The request: Output everything from the line containing "Given: Confirm with the OK button" down to the end of the material as a Markdown table with the columns Row and Line, one numbered row per line, skipping blank lines and leaving out the pictures.

(Dataset excerpt)

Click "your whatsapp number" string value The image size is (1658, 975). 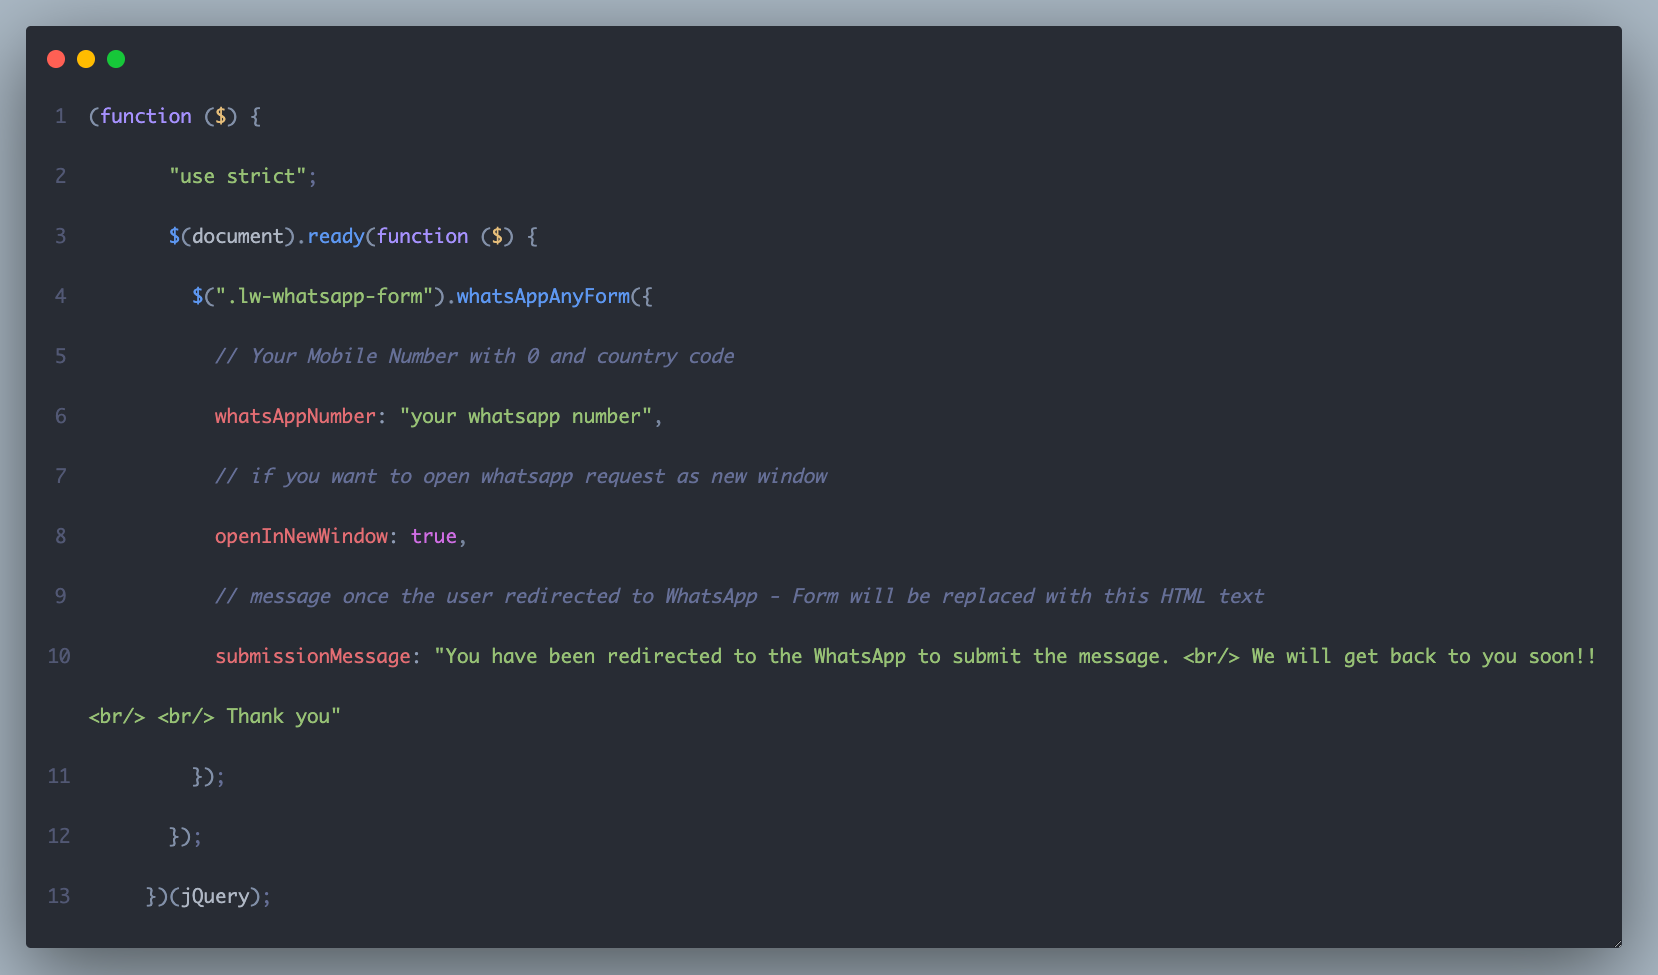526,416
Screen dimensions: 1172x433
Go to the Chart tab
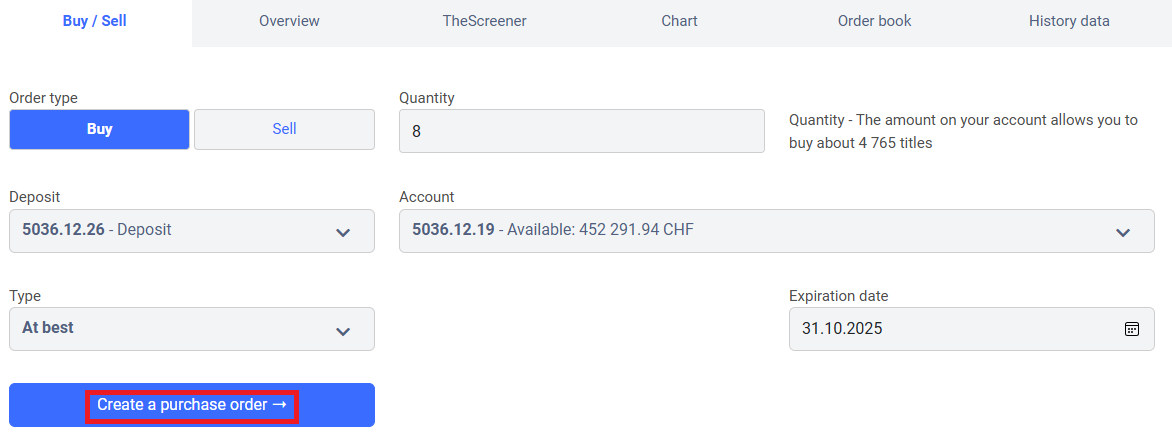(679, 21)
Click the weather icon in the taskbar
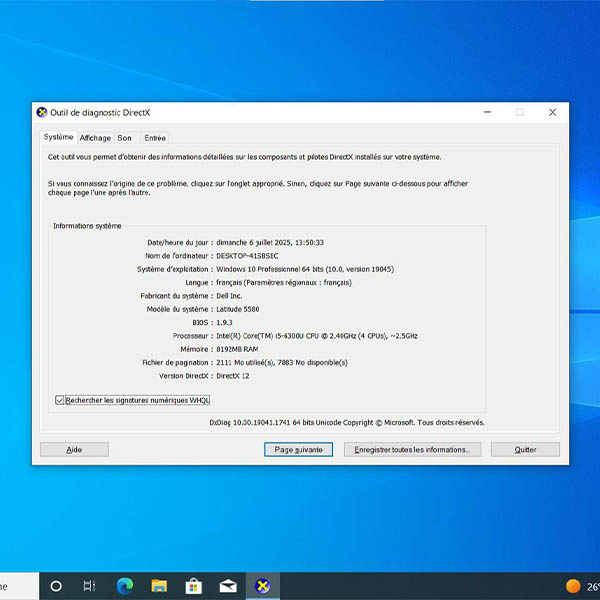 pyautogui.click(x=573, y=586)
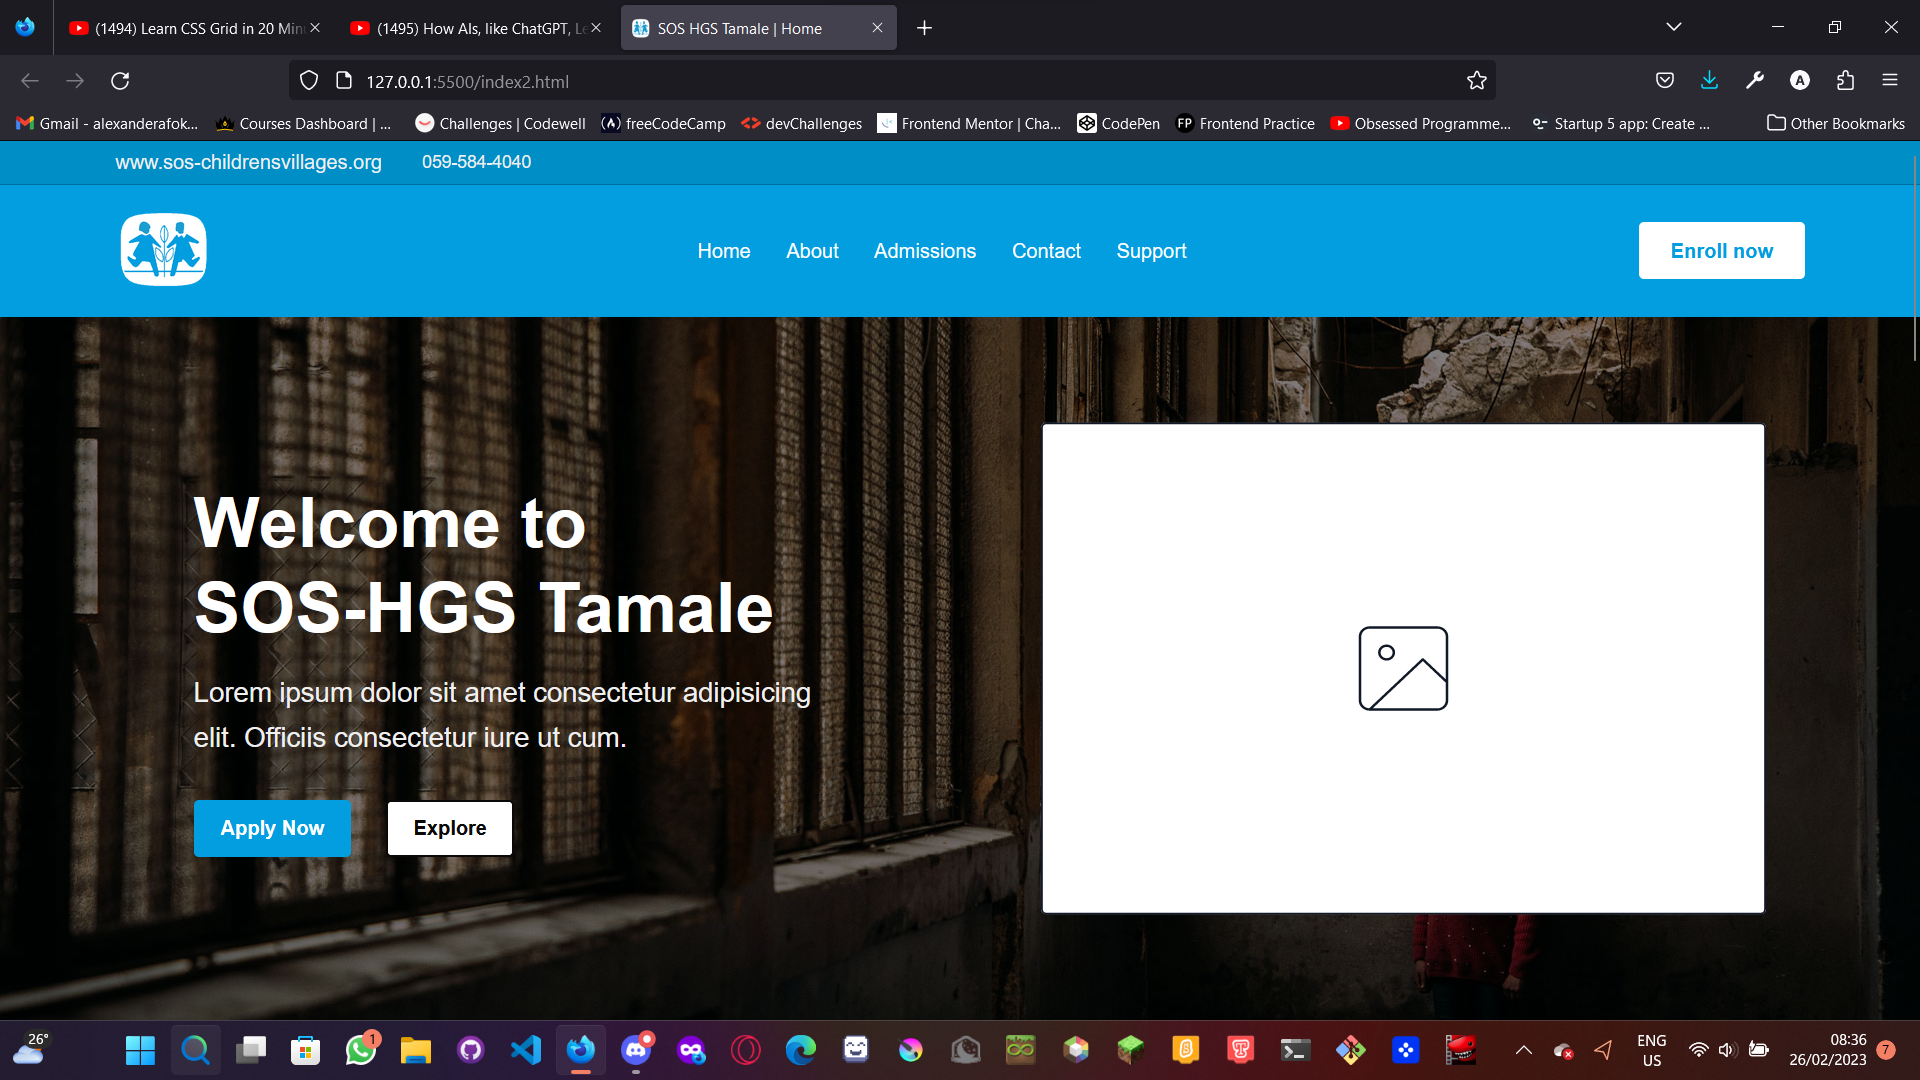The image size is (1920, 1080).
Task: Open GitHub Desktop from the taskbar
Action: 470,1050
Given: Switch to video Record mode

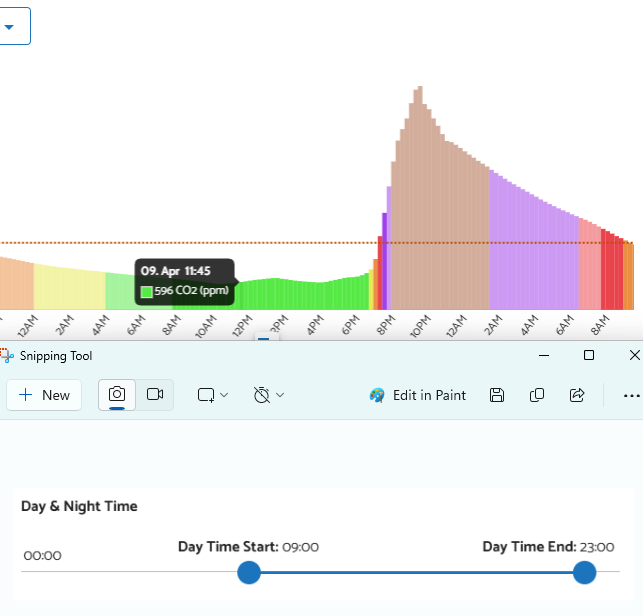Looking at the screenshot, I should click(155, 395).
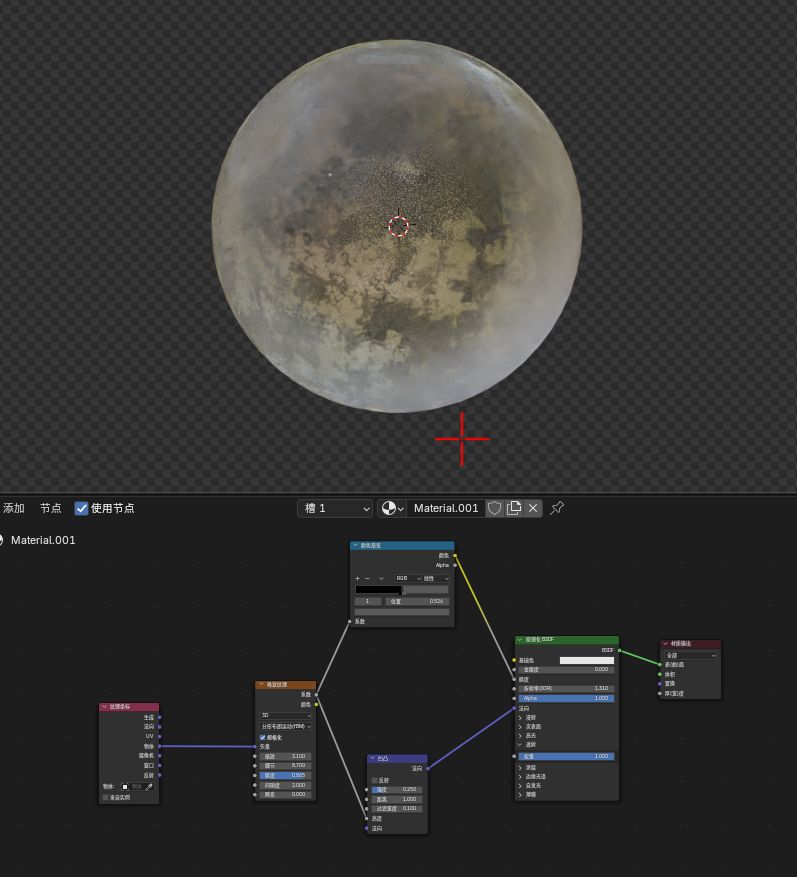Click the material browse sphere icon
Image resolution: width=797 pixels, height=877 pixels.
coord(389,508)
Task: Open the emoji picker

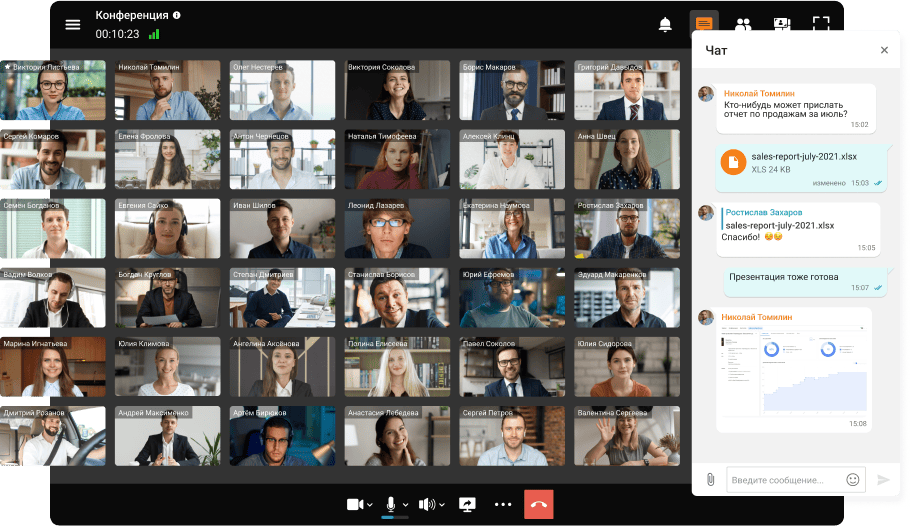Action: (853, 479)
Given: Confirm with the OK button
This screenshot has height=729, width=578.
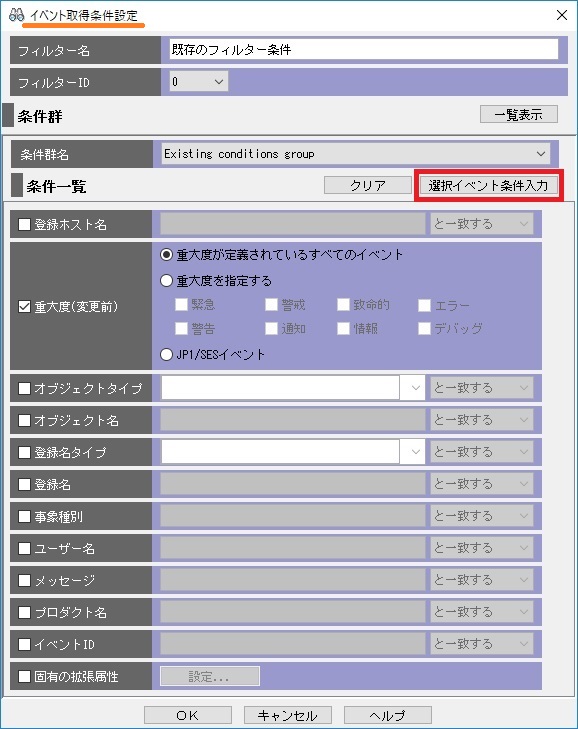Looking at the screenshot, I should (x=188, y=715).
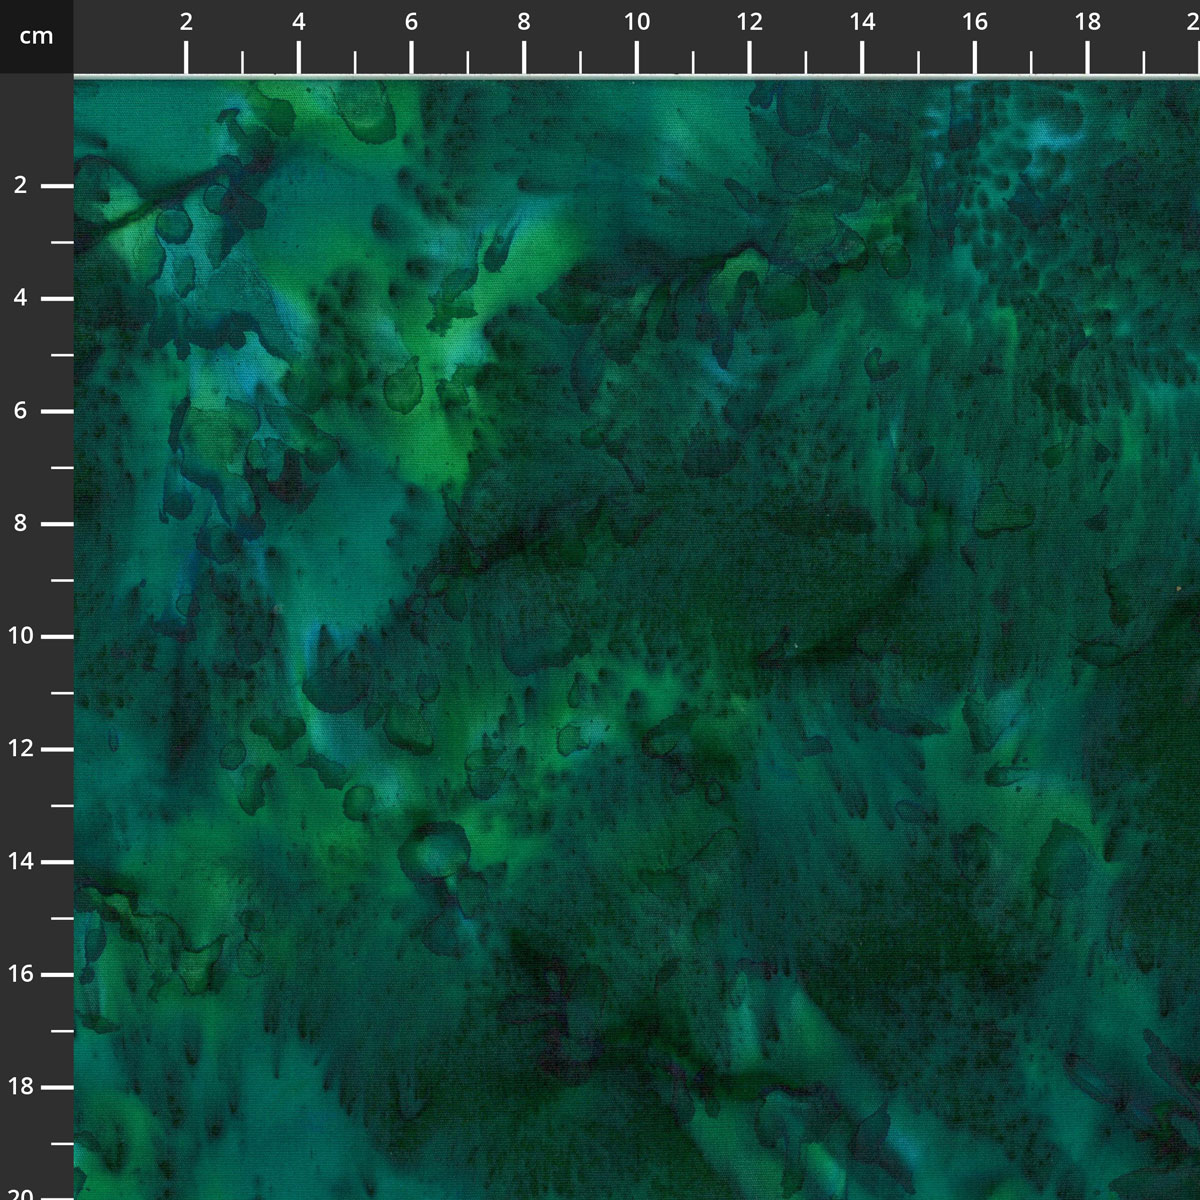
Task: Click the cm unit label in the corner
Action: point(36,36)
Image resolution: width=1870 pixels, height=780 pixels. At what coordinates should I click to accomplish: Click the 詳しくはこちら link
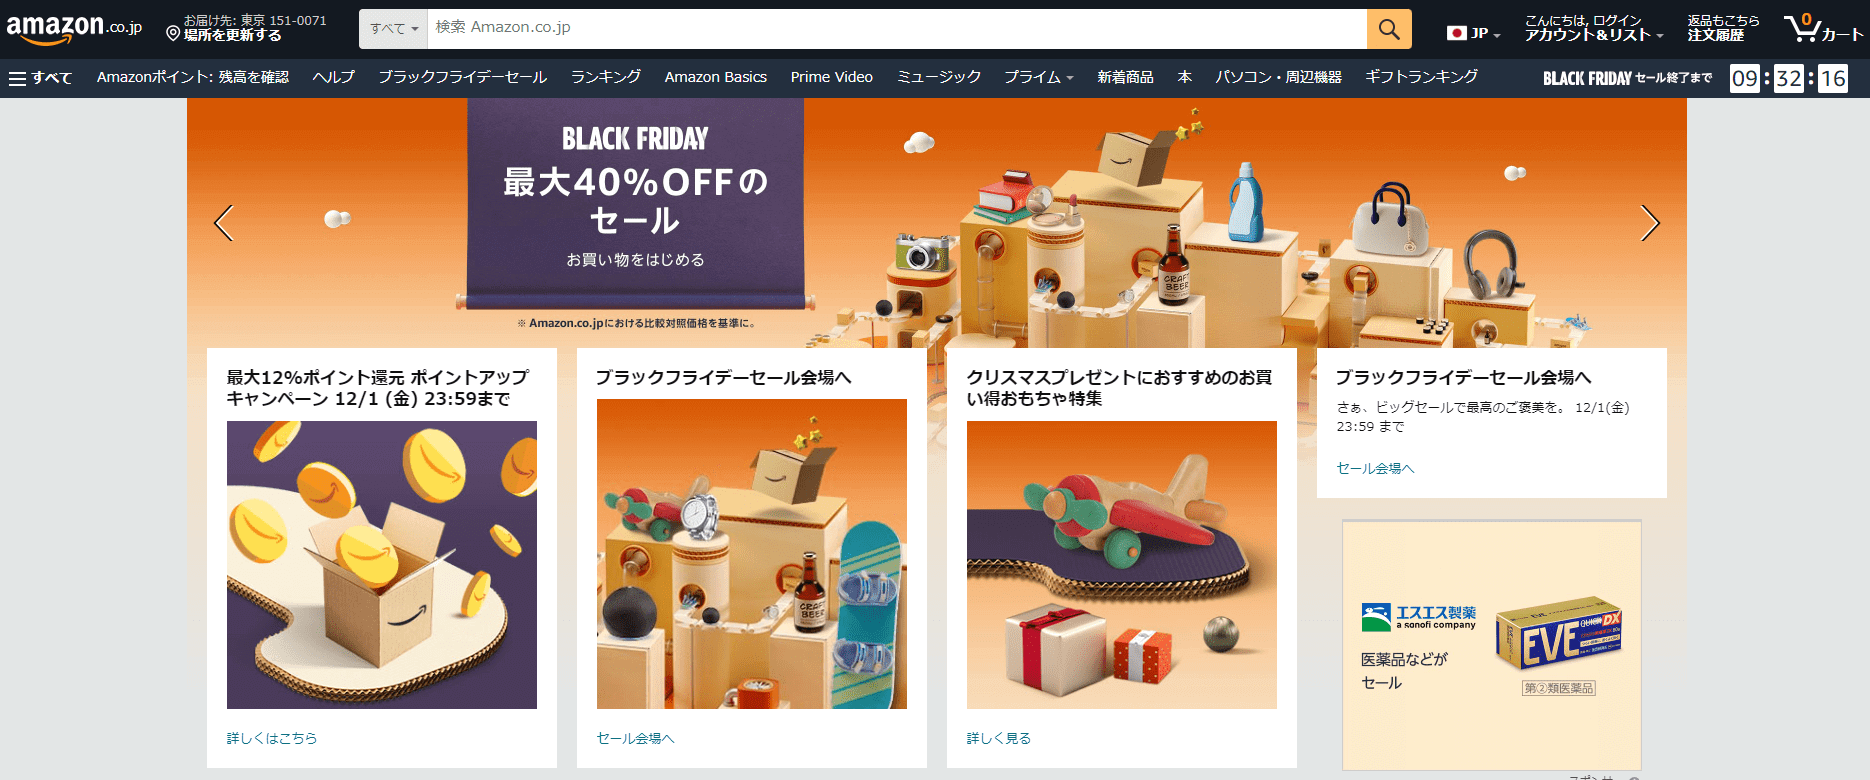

Answer to the exercise:
| Row | Line |
|---|---|
| 1 | Given: Confirm with the OK button |
| 2 | This screenshot has height=729, width=578. |
| 3 | Looking at the screenshot, I should (x=188, y=715). |
| 4 | Task: Click the cm unit label in the corner |
| 5 | Action: point(36,36) |
| 6 | Image resolution: width=1870 pixels, height=780 pixels. At what coordinates should I click to accomplish: Click the 詳しくはこちら link |